What has Europe and the international community done to help Greece?
The political will to keep the eurozone project intact and the fear of contagion – the flight of investors from other eurozone members seen as vulnerable, like Spain and Italy – have for a long time made a Greek default anathema in European capitals. After lengthy negotiations, a first bailout package worth €110 billion ($145 billion) in loans was agreed to between the EU and IMF in 2010, linked to demands for reform of the Greek public sector and cuts in the budget. Realizing that more money was needed, a second bailout package was agreed on in 2011, but payments will only start once Greece has implemented more austerity measures.
The ECB has bought €50 billion ($66 billion) worth of Greek government bonds so far, but it has refused to be part of the haircut deal negotiated with private investors.
European leaders have repeatedly considered limiting Greece’s economic independence. The German finance ministry floated a plan to install a commissioner in Brussels controlling the Greek budget, but dropped the idea amid fierce opposition from Greece and other eurozone countries. German Chancellor Angela Merkel and French President Nicholas Sarkozy earlier this week proposed the creation of a frozen account, into which Greece should pay revenue in order to service creditors.
But only a far reaching debt write-off, including the ECB, could give Greece the breathing space it needs to recover, according to Thomas Klau, Senior Policy Fellow at the European Council on Foreign Affairs in Paris. “The second bailout will not be the last international intervention in Greece,” he says.

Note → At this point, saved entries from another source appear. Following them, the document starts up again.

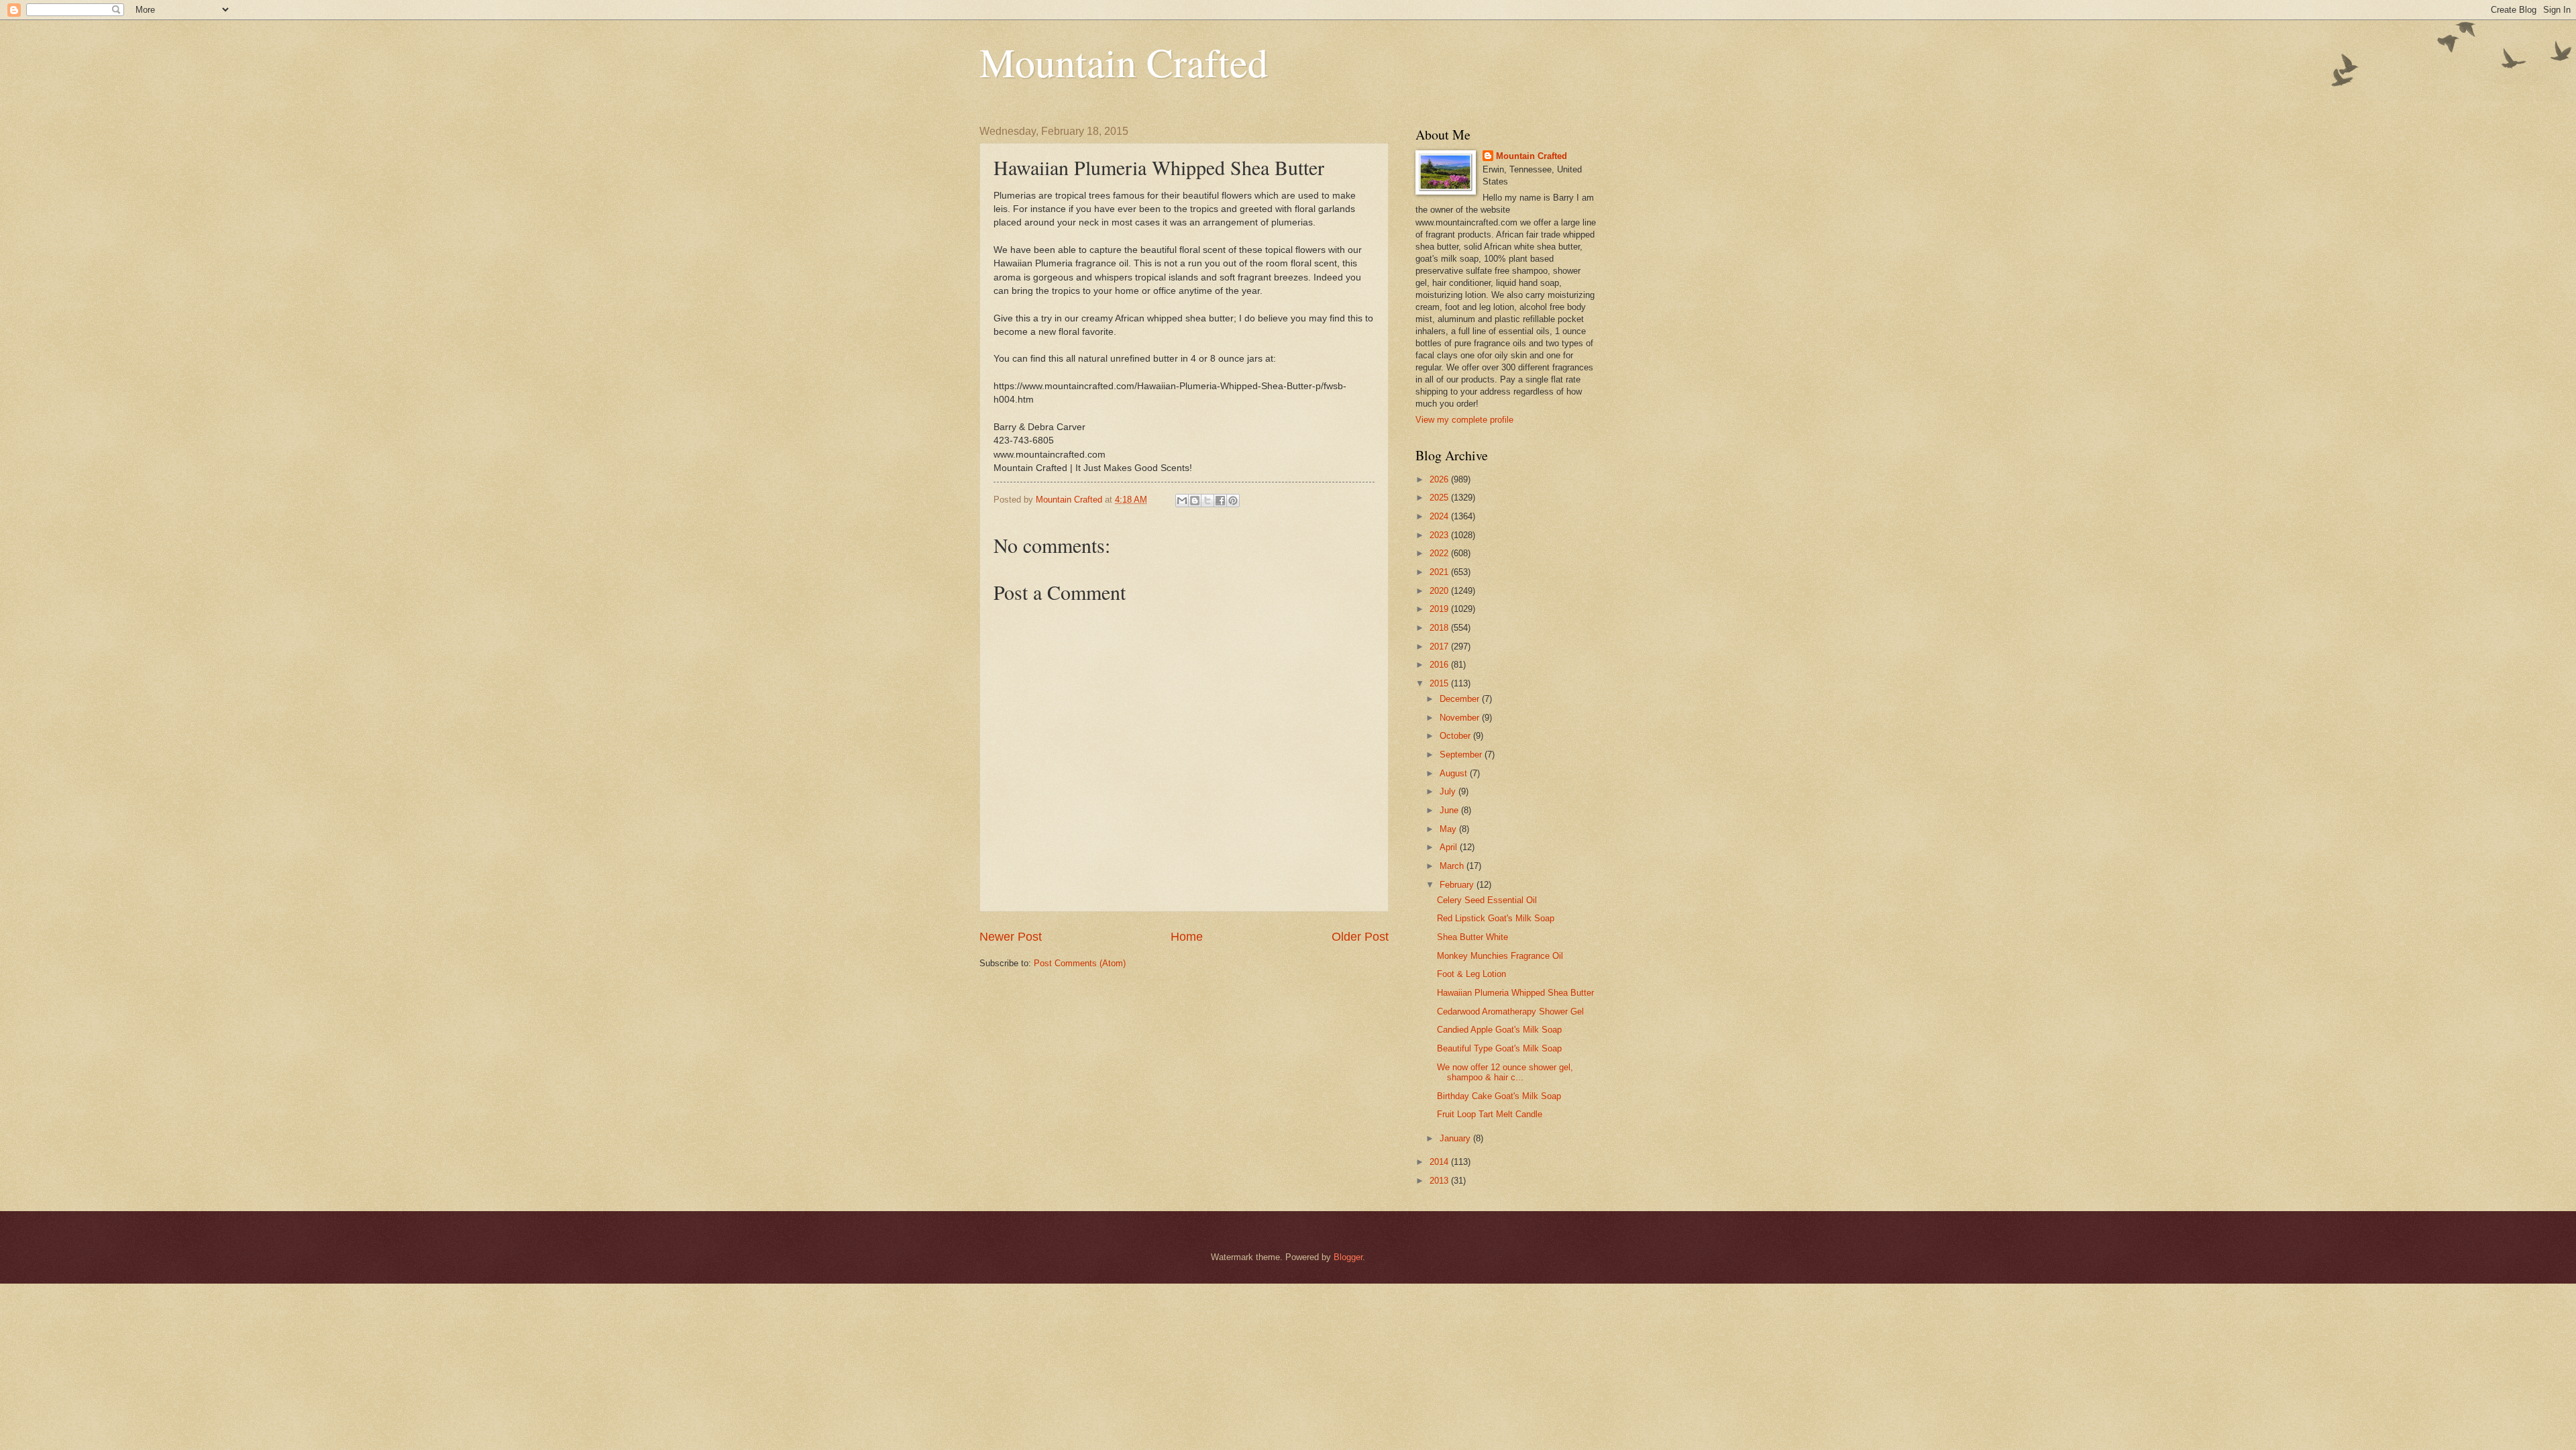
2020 (1440, 591)
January (1456, 1138)
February (1458, 885)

What has Greece done to solve the crisis?
“We have seen astonishing fiscal austerity in Greece,” says Mr. Tilford. “They might not have done enough in terms of structural reforms, but the cuts in public spending are unprecedented.”
All in all Greece has adopted five austerity plans since 2010 (the latest, agreed to by the coalition government this week, is due for a parliamentary vote this weekend). Athens has pledged cuts in spending amounting to €40 billion ($53 billion) and the sale of public assets is expected to raise another €50 billion ($66 billion). Up to 150,000 public sector jobs are to be scrapped until 2015, while pensions will be cut and the minimum wage reduced. But in regards to all these targets, Greece is lagging behind in the implementation.

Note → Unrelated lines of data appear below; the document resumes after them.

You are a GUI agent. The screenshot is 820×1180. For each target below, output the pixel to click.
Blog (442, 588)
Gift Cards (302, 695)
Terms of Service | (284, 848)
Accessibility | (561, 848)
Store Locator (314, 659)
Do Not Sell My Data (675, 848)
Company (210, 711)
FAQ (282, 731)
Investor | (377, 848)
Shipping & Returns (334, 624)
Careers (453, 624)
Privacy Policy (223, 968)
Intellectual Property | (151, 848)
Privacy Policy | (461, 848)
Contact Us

“The Greek government is defeated by its own administration,” says Mr. Klau. “There is so much resistance and incompetence in the bureaucracy that it is fair to say, Greece is currently the only EU country that does not have a functioning administration.” It is this lack of government, Klau argues, which prevents much needed reforms from being implemented, much needed investments from being made, and the country from improving its competitiveness. “The whole rescue operation for Greece could fail.”